Understandably, businesses exploring possible relocations or expansions are jittery about having that information disclosed prematurely. Likewise, local economic development agencies want as much maneuvering room as possible when negotiating on the range of issues associated with enticing a company. Having all of that appear on the front page of a newspaper or as a major story on the web probably has a chilling effect on this kind of economic development effort, especially in comparison to such negotiations in states with less aggressive public meetings and public records laws (and most states have less aggressive laws on these subjects).
On the other hand, it is hard to imagine a more uncomfortable position for an elected official to occupy than the one in which he/she is asked to approve hundreds of thousands or even a few million dollars in incentives when he/she does not know the name of the company nor have access to a reasonable amount of detail about the promises the company has made and what they might mean for their community. It is very hard to exercise one’s fiduciary responsibilities when such information is not available.

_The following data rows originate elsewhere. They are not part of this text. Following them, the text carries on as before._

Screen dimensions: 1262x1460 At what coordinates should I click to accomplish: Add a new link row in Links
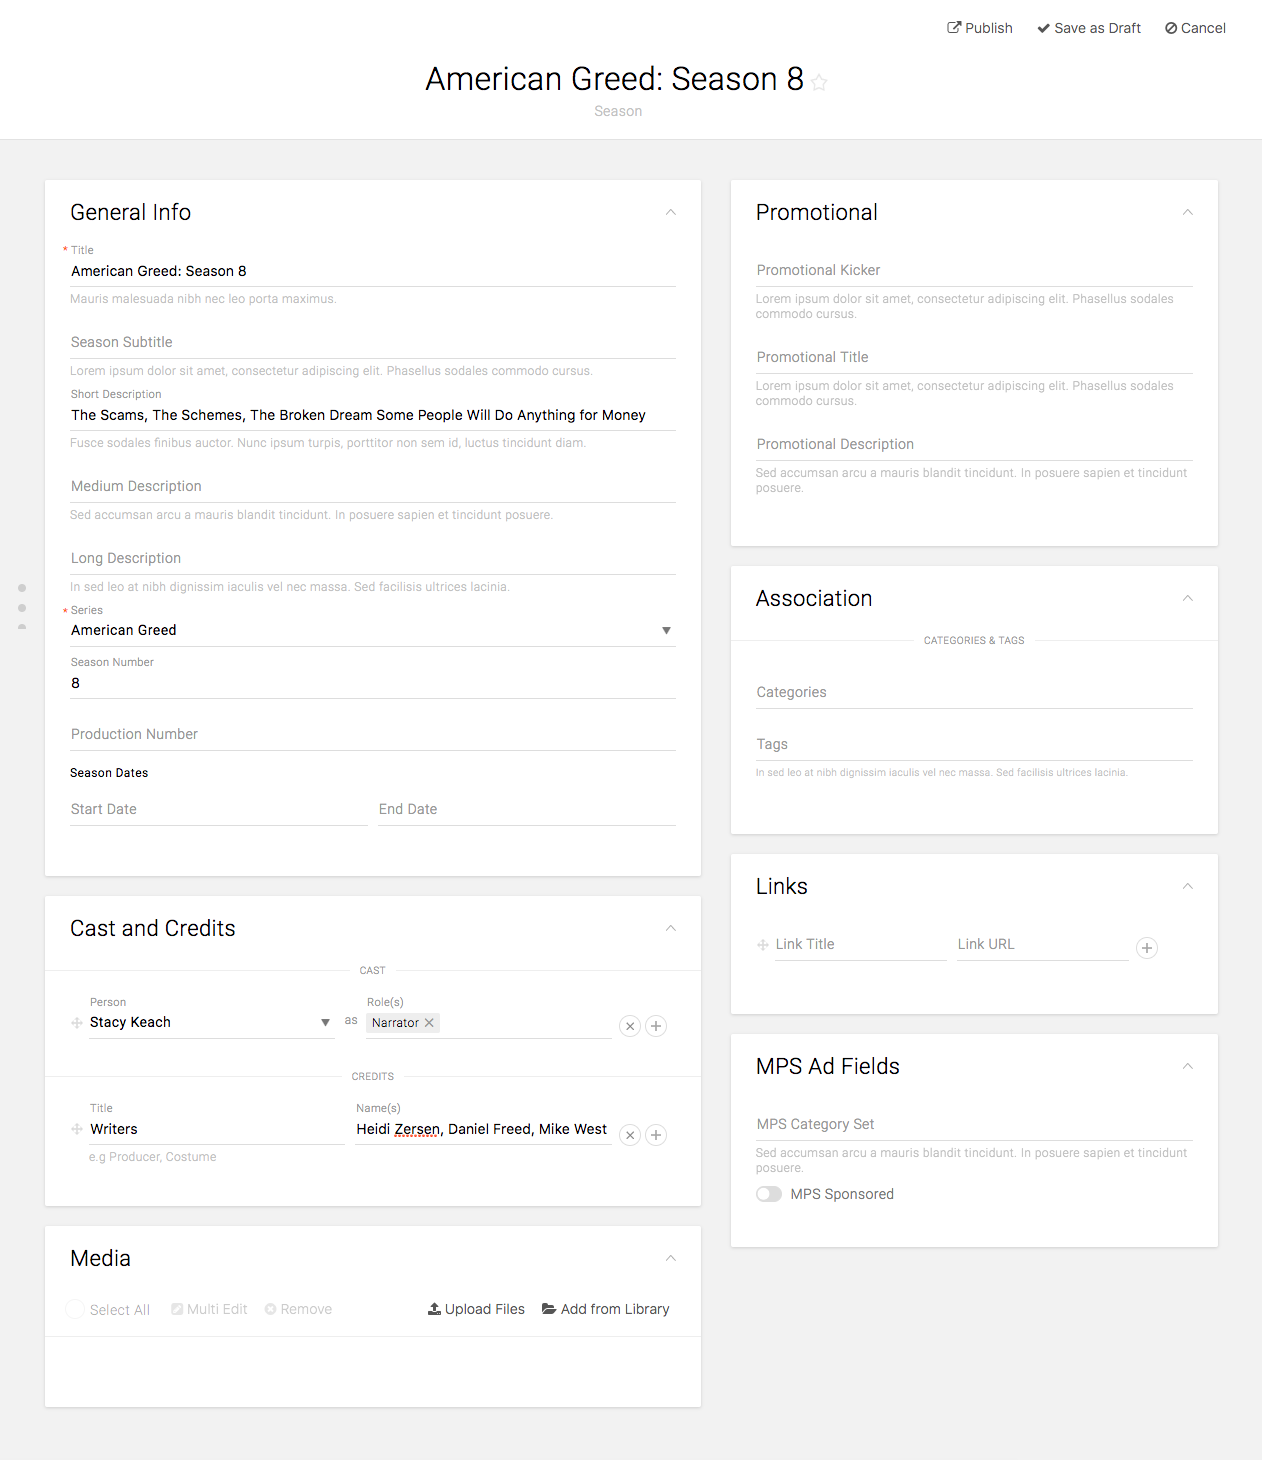[x=1147, y=948]
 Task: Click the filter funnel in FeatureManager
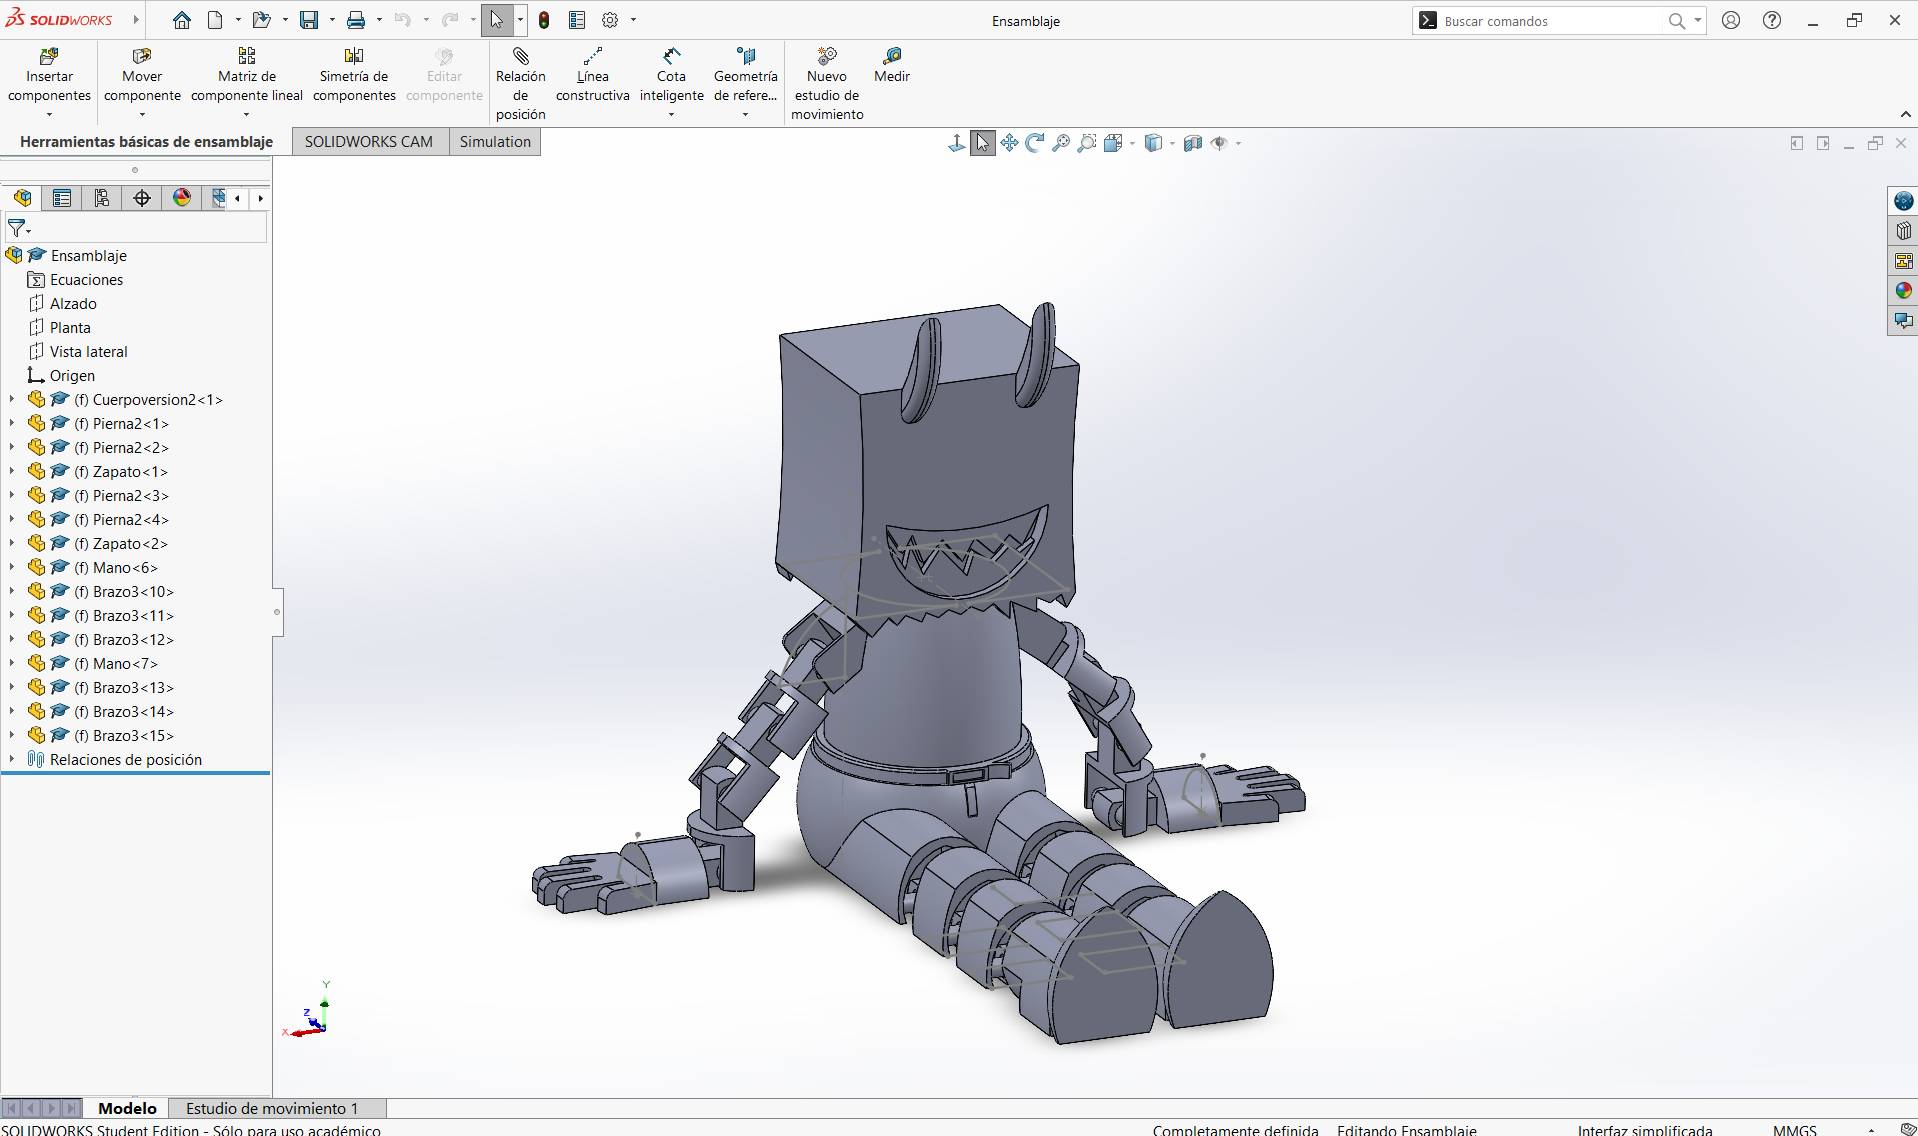(x=16, y=228)
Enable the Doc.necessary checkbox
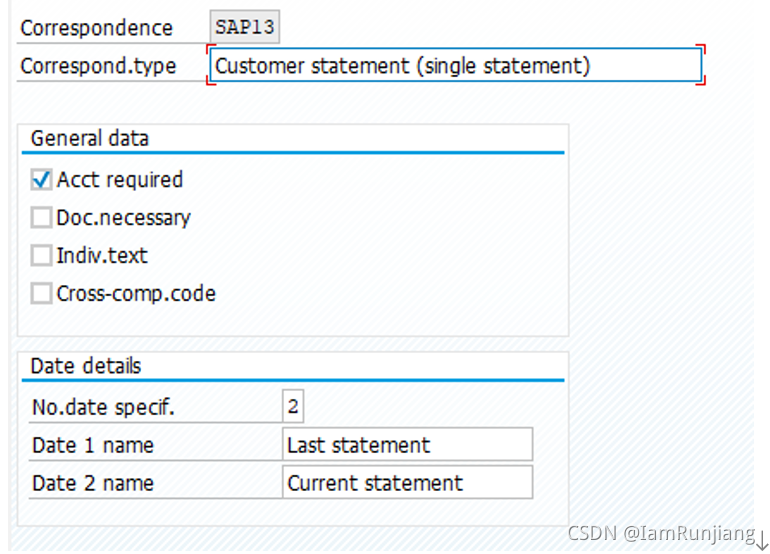 (x=41, y=218)
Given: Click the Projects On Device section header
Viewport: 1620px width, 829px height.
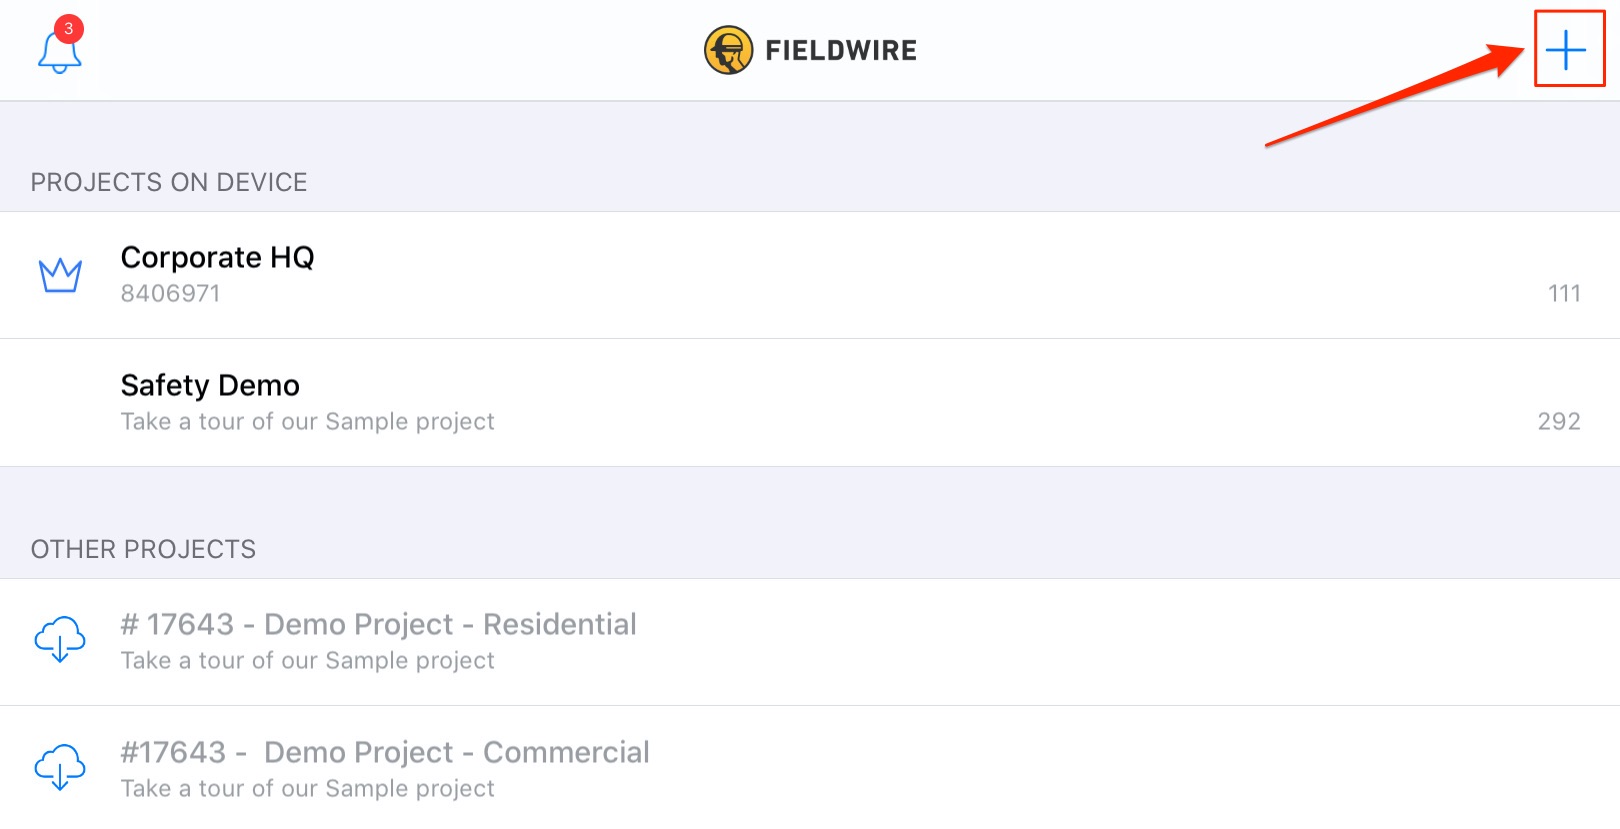Looking at the screenshot, I should pyautogui.click(x=169, y=183).
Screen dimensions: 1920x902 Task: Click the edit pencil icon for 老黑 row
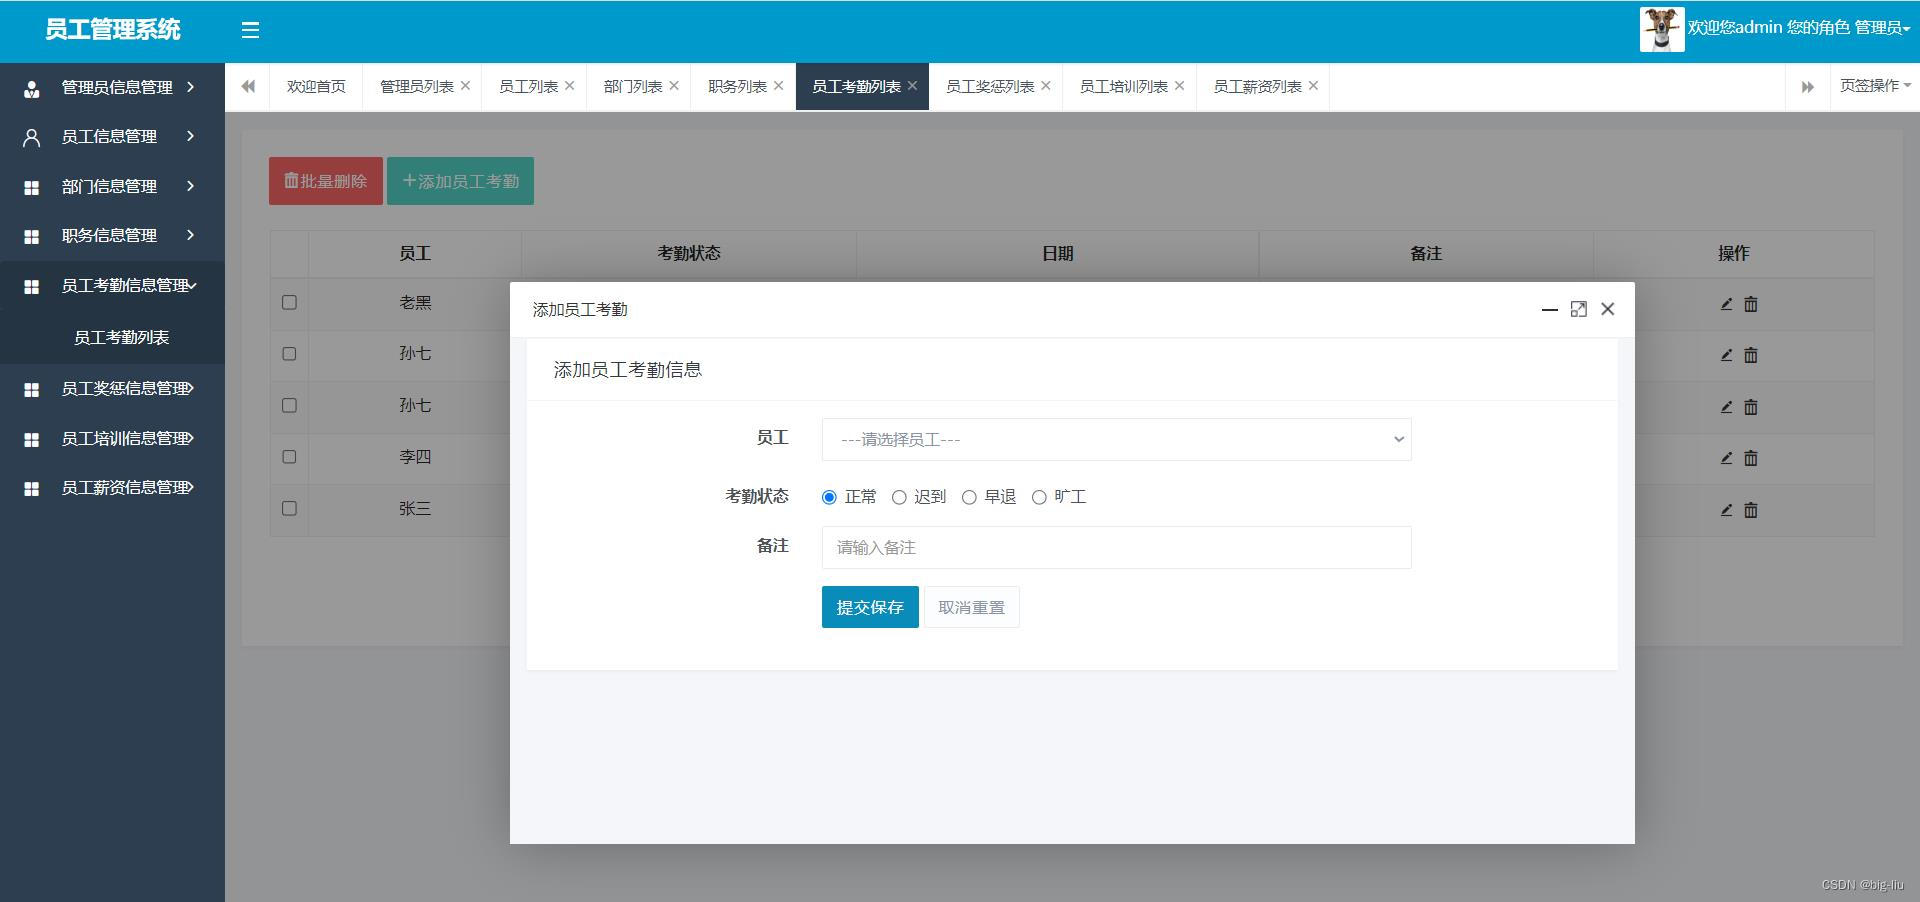pos(1726,304)
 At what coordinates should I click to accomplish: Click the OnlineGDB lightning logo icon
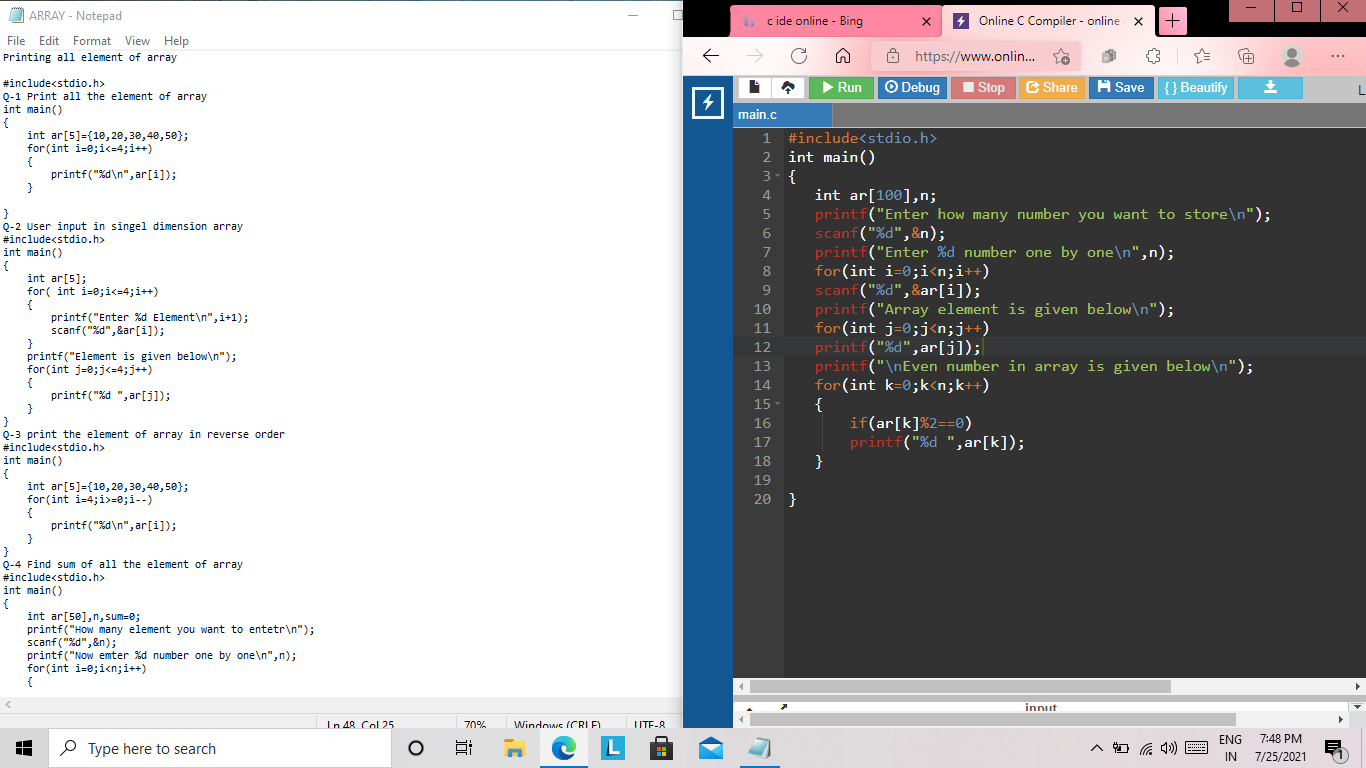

In response to this clearly undesirable reality, the Florida News Press has suggested that the state Legislature modify the law so that a single member of the relevant board (city council, county commission) can sit in on the negotiations. This would ensure that an elected member of the relevant board that must approve the incentives has been privy to the kind of information that, arguably, all board members ought to have. The expectation, it would seem, is that the rest of the members of the council or commission would be able to rely upon their colleague’s assessment of the proposed deal, knowing that their colleague would bring an elected official’s perspective to that assessment. They still would be free to disagree, of course, but I think it is unarguably true that there would be value in adding an elected official’s way of viewing the matter to the overall discussion.
That said, my guess is that a change in the law involves an interesting complication.
Under Florida’s public meeting laws, if a single member of the board (city council, county commission) is delegated the task of representing the board on another committee, therefore serving officially as the board’s representative, that single member becomes a “sunshine” committee in his/her own right. Any meeting of the committee to which he/she has been assigned must be made public because he/she is there.
So much for any confidentiality.
To fix this, if I understand the law, will require the Legislature to exempt this kind of committee work from that broad demand for sunshine.
That, I think, would be a very good start.
For more than 20 years (including my time in elected office), I have been a critic of Florida’s obsession with opening meetings and open records. My objections are not driven by any argument with the broad underlying purpose of ensuring that the public has meaningful access to the decision making process of public agencies. It’s the public’s money, being used for purposes that are supposed to reflect the public’s priorities. I get that we have a right to know how those decisions are made.
But transparency or openness or “sunshine” has its limitations, too. For generous or fearful reasons, as well as mean-spirited ones, people do not always communicate with identical content and clarity when their statements are going to be public record and when their statements are going to be private. This is why, for example, many surveys that ask individuals (customers, employees, clients) to rate others are conducted either anonymously or with guarantees of confidentiality.
Elected officials are people, too. Yes, they chose to expose themselves to the “sunshine” (though, in fairness, many do not realize just how blinding that sunshine is when they run for the first time). No, they didn’t have to do it.
But if we want talented, dedicated citizens to take up the mantle of local elected office, we need to be careful not to make the mantle too heavy to bear.
Opening up the economic incentive process to a local elected official, and providing the necessary “shadow” in the Sunshine Law, makes great sense. And perhaps, having considered the sense this reform makes, the Legislature will be open to other discussions about ensuring the public’s business remains accessible to the public while ensuring that the public’s business is conducted in the best way possible.